Sleep-Related Leg Movement Conditions

Restless Legs Syndrome (RLS) and Periodic Limb Movement Disorder (PLMD) are two common physical sleep disorders, affecting tens of millions of people.  Both conditions lead to movement of the legs.  Neither condition has a full explanation for why it occurs.  Yet, both conditions are adequately treated with low doses of specialized medications. 

RLS is the condition in which:

  • While lying or sitting, uncomfortable or difficult to describe sensations occur in the back of the calves (or other spots on the leg or arms), so unpleasant you notice an urge to move your body
  • Movement of the legs, arms or body eliminates the feeling
  • The sensation returns when you stop moving
  • The sensation intensifies during the evening or bedtime.
  • The feelings prevent sleep or make it difficult to stay asleep.

So RLS is a waking condition.  It occurs prior to sleep; whereas…

PLMD is a sleeping condition in which:

  • Legs jerk or twitch rhythmically (periodically) during the night
  • The leg jerk may be small and barely noticeable, occurring in the ankle or involving dramatic motions in the whole body.
  • Each movements lasts a few seconds or less
  • The movements occur in repeating cycles, say once every 30 seconds, with cycles usually ranging in the 30 to 90 second time frame.
  • The movement may or may not provoke an Arousal, that is, speeding up the brain waves while you’re sleeping.
  • The impact of PLMD on sleep is controversial, but it produces enough disruption in some sleep-disordered breathing (SDB) patients to prevent CPAP use, and it may disrupt sleep in patients without SDB.

If you have RLS, there’s a high chance you have PLMD during sleep.  Those with PLMD have a 50% chance of also suffering RLS.

Crazy Legs

Both conditions are quite real.  At their worst, RLS drives a person into a state of mental instability, because it is so harrowing to not know what’s going on or how to stop it.  RLS is easily missed, because so few physicians are aware of it, and patients think it a weird complaint.  The patient endures it for years and compensates in various ways.  The most disabling problem is staying up later and later, so total sleep declines.

Many with RLS use drugs or alcohol to sleep, which often compounds the problem.  Many physicians have prescribed sedatives or antidepressants for these patients without ever “hearing” about the leg movement part of the sleep complaint.  Sedatives are fairly weak treatments for RLS in comparison to well-researched treatments.  Antidepressants produce or aggravate RLS or PLMD symptoms. 

Leg Jerks and Sleep-Disordered Breathing

The great controversy about RLS and PLMD is their relationship to SDB.  Many patients with RLS and PLMD also suffer from SDB, especially upper airway resistance events. In sleep studies in some of these patients, recent research shows that the movement occurred at the end of a UARS event.  Remarkably, when these patients received PAP therapy, their leg jerks decreased as air pressure normalized breathing.

These SDB findings indicate some people’s conditions mimic but are not true leg movement disorders.  This conundrum requires patience to sort out at a sleep center.  If we see PLMD in an SDB patient, we are reluctant to treat the legs until we’ve treated the breathing. But, if the patient also complains of RLS, then the leg jerks are more suspicious.  Then we could start medication before the first night of PAP therapy, so that when next tested in the lab, we determine whether the drug decreased leg jerks.  Usually, if the patient reports the drug decreased RLS, the sleep test confirms the leg jerks decreased, too.

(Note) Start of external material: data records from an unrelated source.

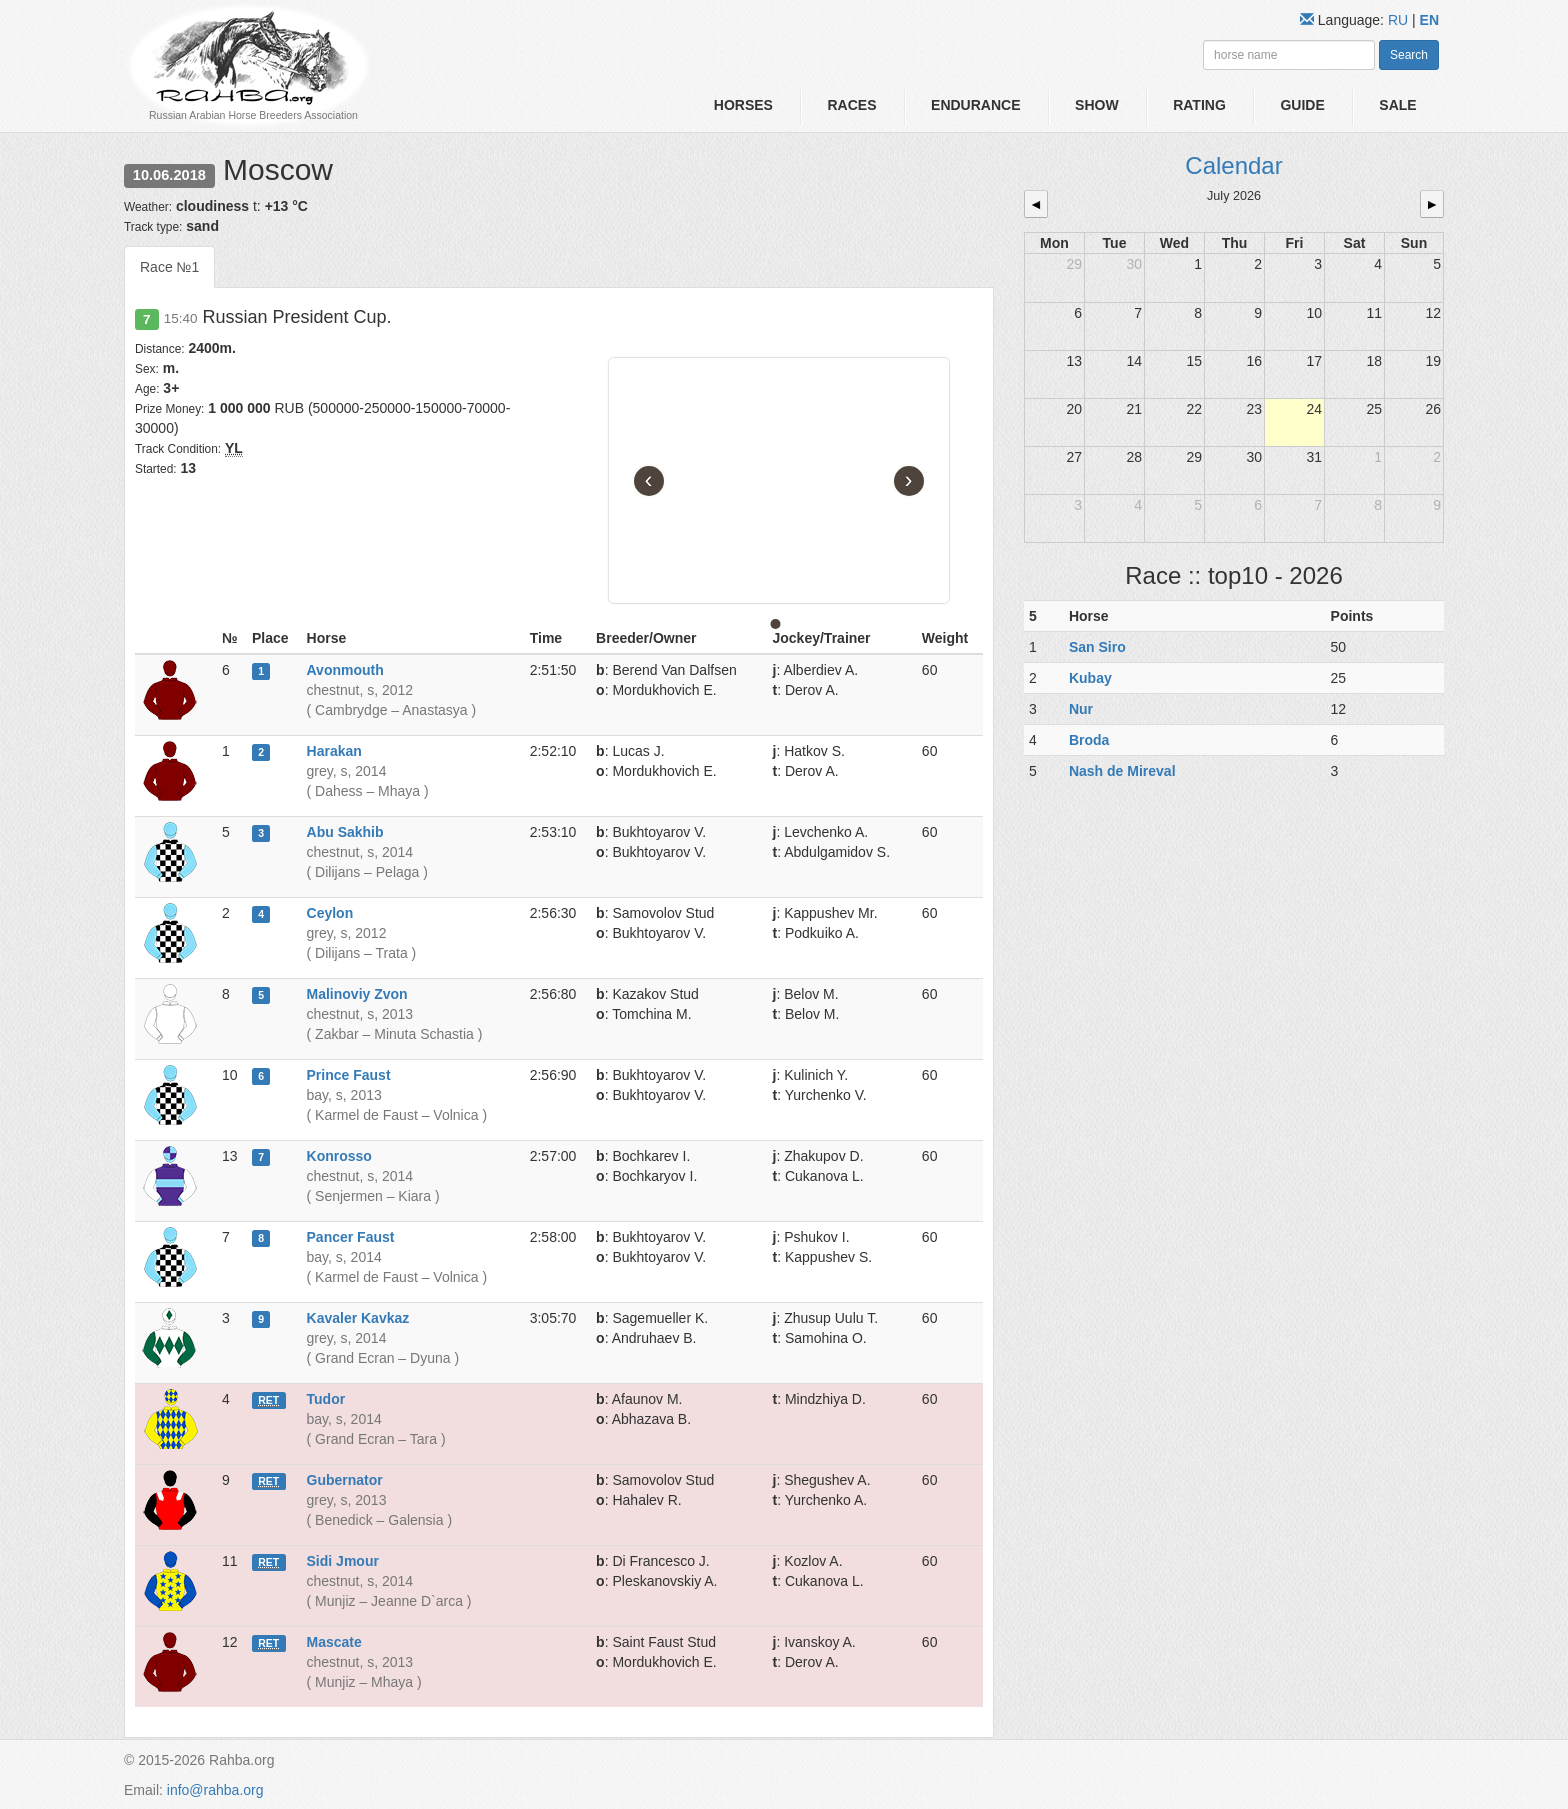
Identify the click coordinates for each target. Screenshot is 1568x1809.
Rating (1199, 105)
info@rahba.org (215, 1790)
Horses (743, 105)
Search (1409, 55)
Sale (1397, 105)
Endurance (975, 105)
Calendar (1233, 165)
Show (1097, 105)
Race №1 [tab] (169, 267)
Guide (1302, 105)
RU (1400, 20)
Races (851, 105)
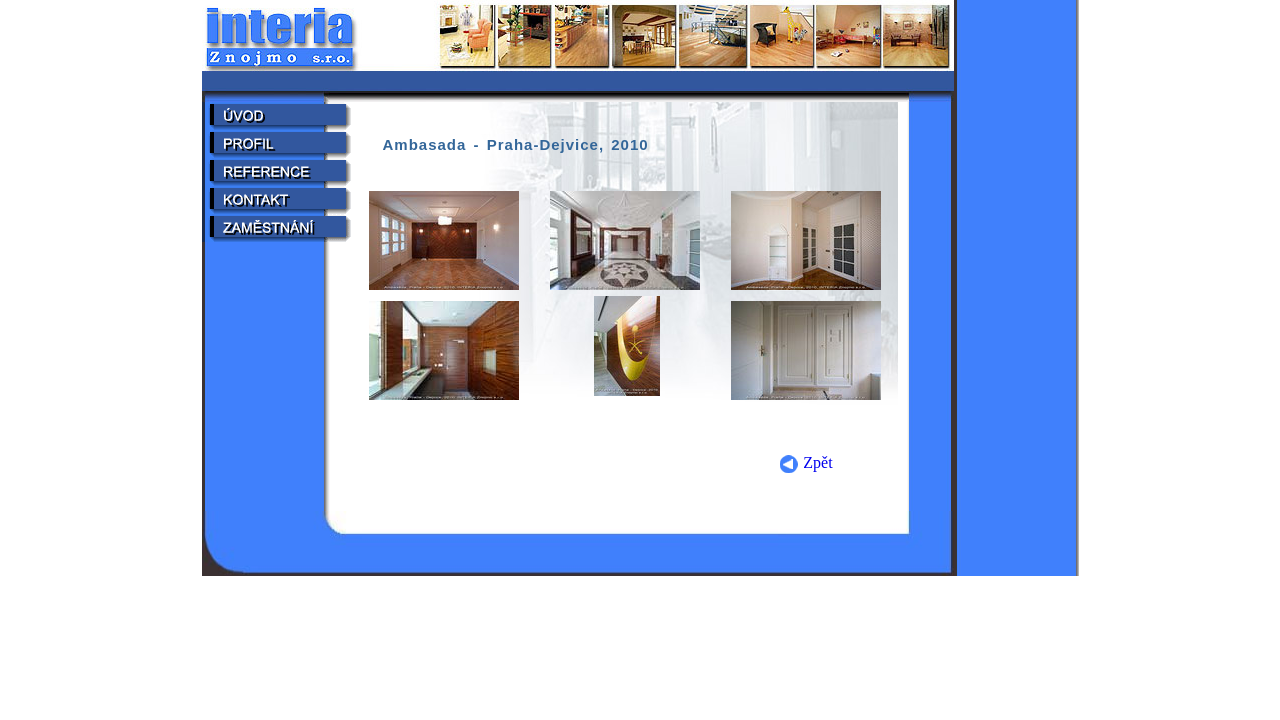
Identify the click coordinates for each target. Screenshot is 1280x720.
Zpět (805, 462)
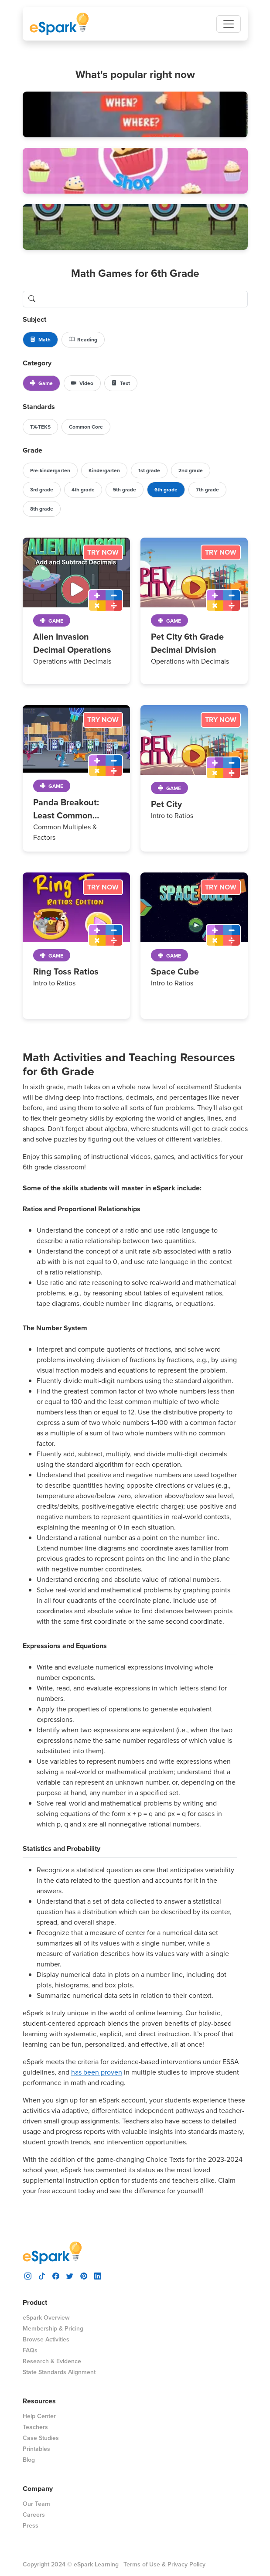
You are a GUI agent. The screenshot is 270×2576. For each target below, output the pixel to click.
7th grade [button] (207, 490)
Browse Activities (46, 2339)
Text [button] (121, 383)
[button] (135, 114)
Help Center (39, 2416)
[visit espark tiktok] (41, 2275)
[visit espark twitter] (69, 2275)
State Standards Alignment (59, 2372)
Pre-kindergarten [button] (50, 470)
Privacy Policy (186, 2564)
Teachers (35, 2427)
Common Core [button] (86, 427)
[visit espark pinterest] (83, 2275)
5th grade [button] (124, 490)
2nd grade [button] (190, 470)
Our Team (36, 2503)
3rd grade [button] (41, 490)
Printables (36, 2448)
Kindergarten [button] (104, 470)
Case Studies (41, 2438)
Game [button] (41, 383)
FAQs (30, 2350)
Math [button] (40, 340)
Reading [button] (83, 340)
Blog (29, 2459)
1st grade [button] (149, 470)
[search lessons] (144, 299)
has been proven (96, 2072)
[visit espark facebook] (55, 2275)
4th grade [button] (83, 490)
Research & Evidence (52, 2361)
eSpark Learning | (97, 2564)
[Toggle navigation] (228, 24)
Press (30, 2525)
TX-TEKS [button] (40, 427)
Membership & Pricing (53, 2328)
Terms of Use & (144, 2564)
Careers (34, 2514)
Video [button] (82, 383)
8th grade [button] (41, 509)
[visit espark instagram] (27, 2275)
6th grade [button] (166, 490)
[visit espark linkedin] (97, 2275)
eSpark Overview (46, 2317)
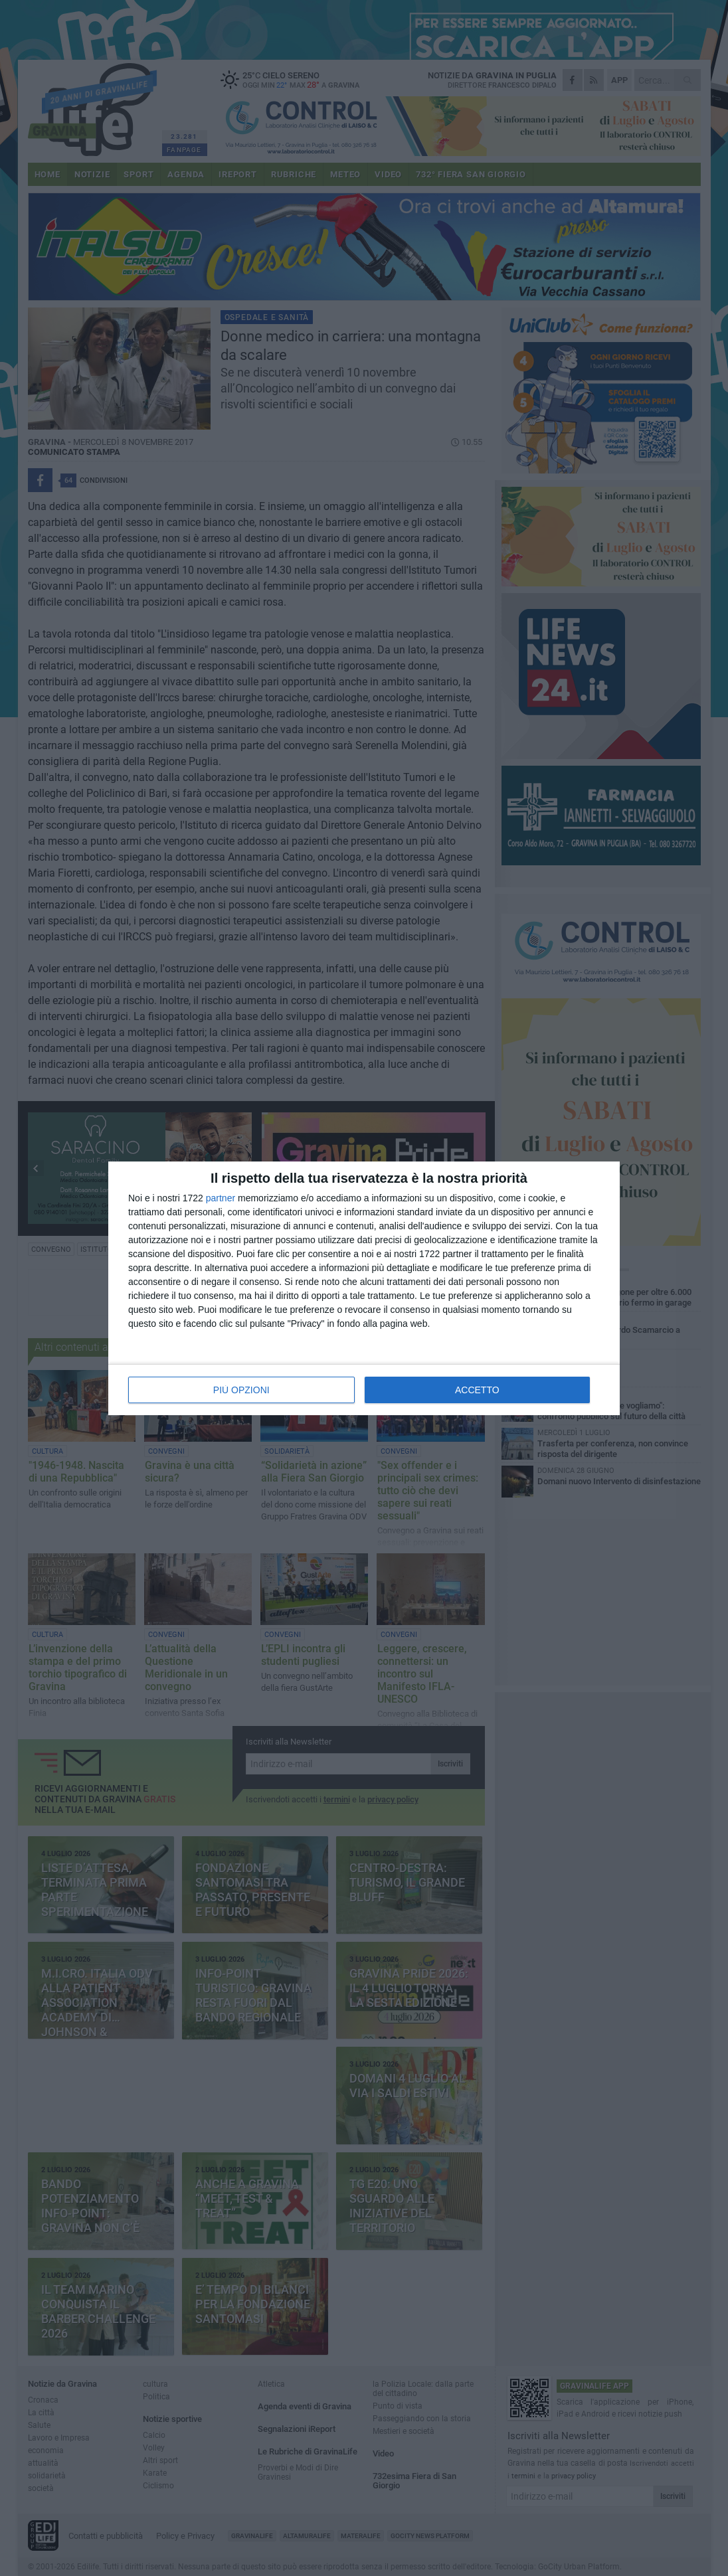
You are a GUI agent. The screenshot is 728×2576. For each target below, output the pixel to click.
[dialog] (364, 1288)
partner (220, 1198)
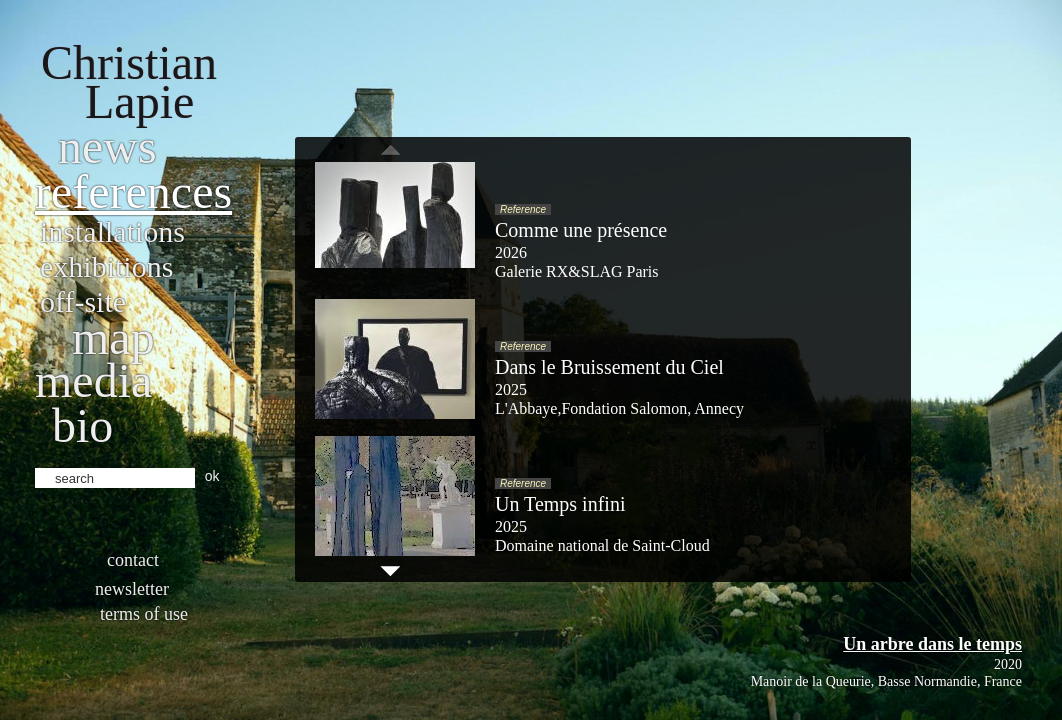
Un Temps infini (560, 504)
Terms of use (144, 614)
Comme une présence (581, 230)
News (107, 146)
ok (212, 476)
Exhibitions (106, 266)
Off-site (83, 301)
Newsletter (132, 589)
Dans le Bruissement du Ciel (609, 367)
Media (93, 380)
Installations (112, 231)
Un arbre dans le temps (932, 644)
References (133, 191)
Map (113, 337)
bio (82, 425)
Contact (133, 560)
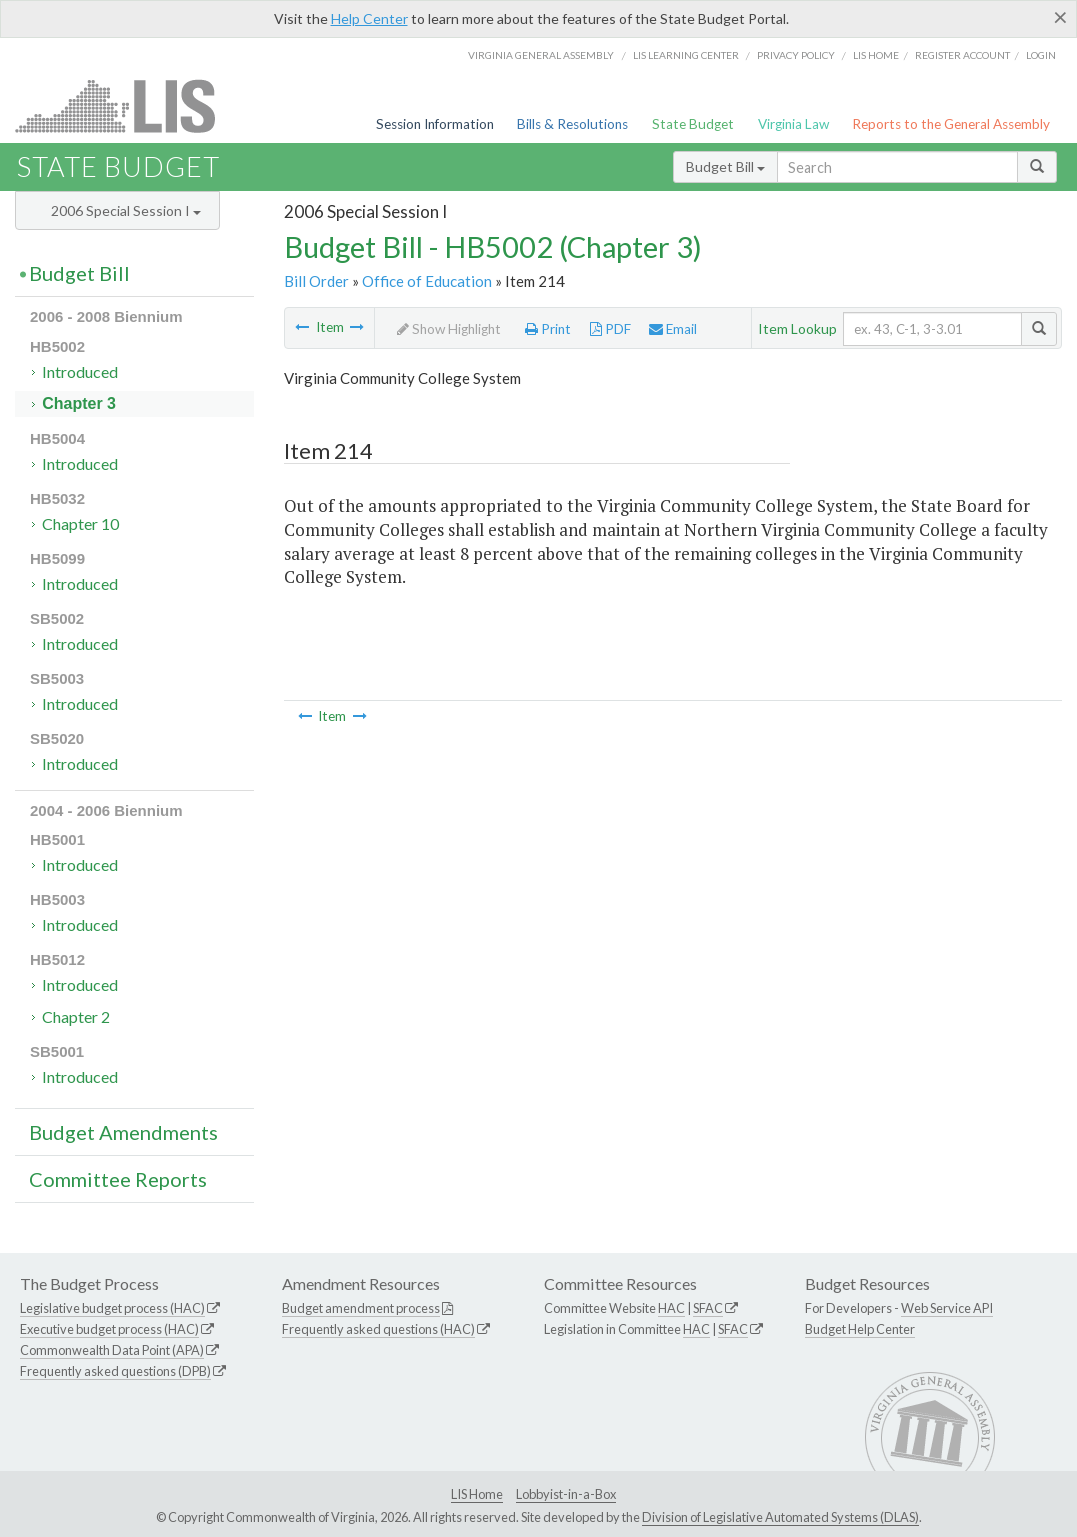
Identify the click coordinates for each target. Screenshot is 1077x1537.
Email (673, 329)
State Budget (693, 124)
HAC (671, 1308)
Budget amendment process (361, 1308)
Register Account (962, 55)
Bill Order (316, 281)
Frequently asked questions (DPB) (115, 1371)
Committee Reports (118, 1179)
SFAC (708, 1308)
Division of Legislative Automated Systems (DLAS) (780, 1517)
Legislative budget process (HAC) (112, 1308)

The most important consideration in SDB cases is whether RLS or PLMD interfere with PAP therapy.  In those with clear-cut cases of restless legs or leg jerks, then the proper medication transforms their use of PAP therapy.  You will be surprised to know which medication achieves these dramatic results, and you already know it is not sedatives.


Fortunately, a single drug from several choices treats either or both RLS or PLMD.  In severe cases, a patient may use two medications or alternate drugs. The list of available drugs is growing longer with increasing research and interest in movement disorders. 

The most tested and established medications include:

  • Carbidopa/Levodopa (Sinemet)
  • Pramipexole (Mirapex)
  • Ropinirole (Requip)
  • Opiates (Oxycodone)

Other Therapies

Vitamin and mineral effects are implicated in RLS or PLMD:

  • Iron storage, measured by Ferritin levels, are low in some patients
  • Magnesium supplements have been tested with mixed results.